Saúde na UTI

Só resta aguardar

Pronto-Socorro de Pelotas (PSO) volta a registrar lotação e pacientes têm dificuldade de encontrar leitos hospitalares

19 de Junho de 2017 - 20h41 Corrigir A + A -
Movimento lota recepção do Pronto-Socorro de Pelotas na tarde desta segunda-feira; pacientes chegam a esperar até 21 horas por um leito (Foto: Jô Folha - DP)

Movimento lota recepção do Pronto-Socorro de Pelotas na tarde desta segunda-feira; pacientes chegam a esperar até 21 horas por um leito (Foto: Jô Folha - DP)

Cinco, sete e até 21 horas na espera por um leito vêm sendo o tempo de quem procura ou é encaminhado ao Pronto-Socorro de Pelotas (PSP).

Na tarde desta terça-feira (19), 74 pacientes esperavam a liberação de leitos e uma média de 60 pessoas o atendimento na recepção do local. Nos corredores, a cena é familiar para quem necessita do atendimento na unidade: superlotado de pacientes e familiares em um amontoado de macas e cadeiras.

Os parentes que só podem aguardar se preocupam. Rodrigo Less, 42 anos, acompanhava a esposa que teve um AVC. Ela teve que esperar 21 horas até conseguir um leito. A medicação por sonda foi garantida, mas o descontentamento ainda era o mesmo. “Tá horrível isso aqui. A gente entende que é difícil administrar (o Pronto-Socorro), mas tá cada vez pior. Não tem mais espaço pra tanta gente”, desabafou. Ele estava no local desde de a manhã do último domingo.

Tanta era a superlotação que havia quem preferiu esperar notícias do lado de fora, mesmo com as temperaturas baixas. Carmen Farias Carvalho, 45, aguardava a mãe: “É muita gente passando mal. Não dá nem pra caminhar pelo corredor, de tão cheio”. A mãe esperava por um leito desde as 8h. Muitos seguiram o exemplo e foram para a rua ou à recepção, mesmo que isso signifique permanecer em pé ou sentar no chão - como o autônomo José Antônio Rocha Tavares, 43. Ao lado da esposa, que fez uma cirurgia e agora enfrenta uma infecção, ele aguardava atendimento há cinco horas. “Não adianta reclamar. Ninguém vai atender”, conformava-se. A resposta que recebeu dos funcionários do local é que só era possível esperar.

Sem leitos
Diretora do PS, Rosana van der Laan garantiu que pelo menos a medicação e os exames estão mantidos, apesar da falta de leito. “O que aconteceu é que, desde o feriado, os hospitais que cedem leitos ao PS não abriram novas vagas, apenas cerca de um terço do que costumavam liberar. Isso prejudica a rotatividade de pacientes, fazendo com que aconteça a superlotação”, explicou. Além disso, lembra Rosana, o Pronto-Socorro de Pelotas também atende municípios da Zona Sul, como Capão do Leão, São Lourenço do Sul e Pedro Osório, o que aumenta a demanda.

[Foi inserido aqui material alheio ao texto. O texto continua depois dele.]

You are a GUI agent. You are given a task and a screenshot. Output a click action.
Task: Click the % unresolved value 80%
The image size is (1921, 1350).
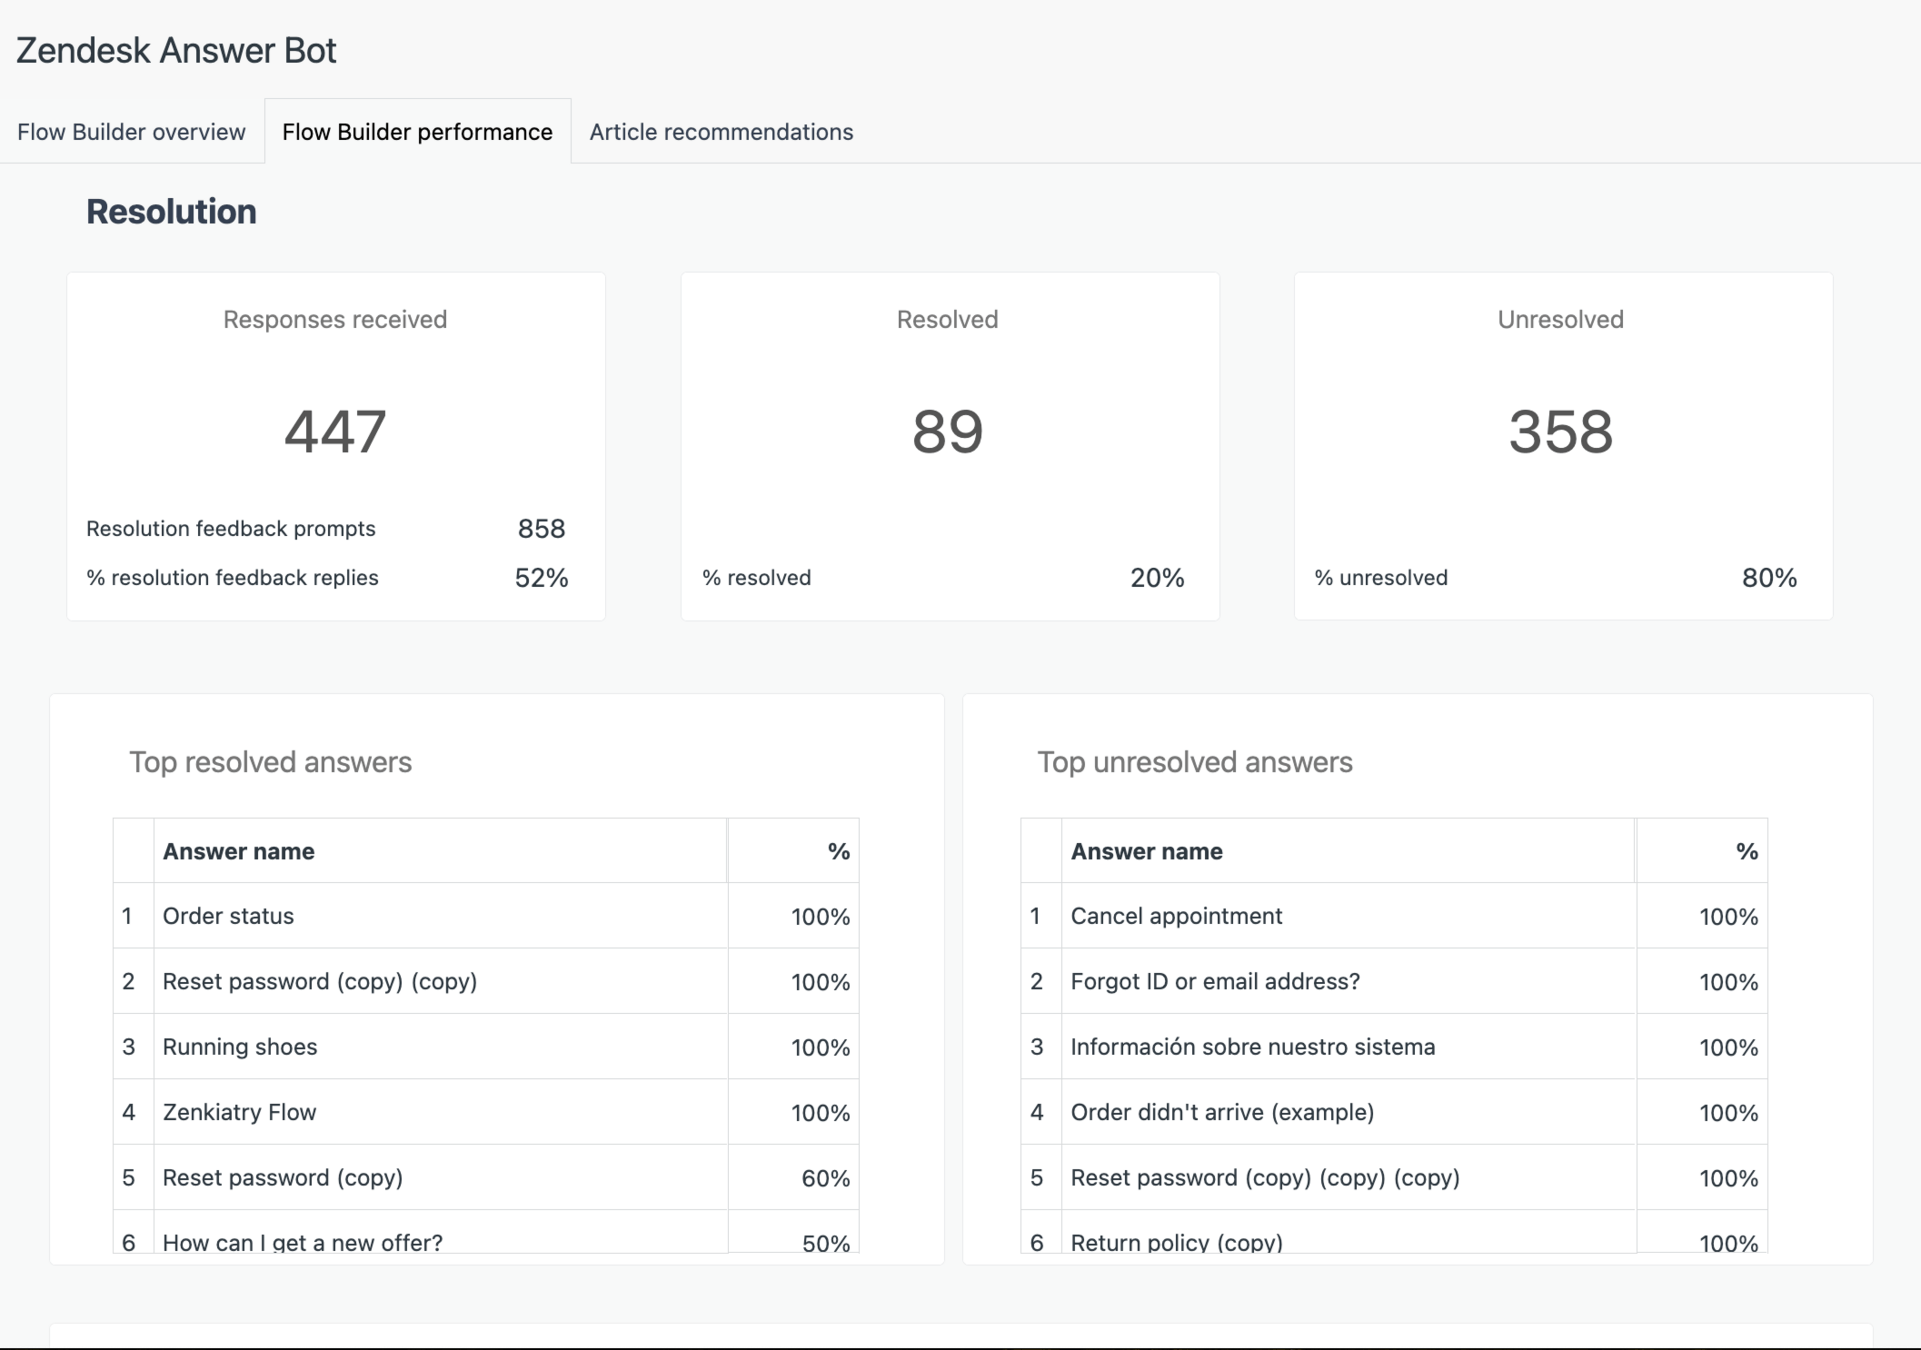[1769, 578]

A Unidade de Pronto Atendimento (UPA) Areal, inaugurada em julho do ano passado, apenas diminuiu a demanda do PS para os casos menos graves. Ao total, a UPA desafogou o Pronto-Socorro uma média de 80 atendimentos diários, conforme Rosana. No PSP, a procura é para atendimentos de urgência e emergência. Rosana também disse que a superlotação deve-se muito às bruscas mudanças de temperatura. “Com o frio, as pessoas adoecem mais e acabam vindo para o PS.”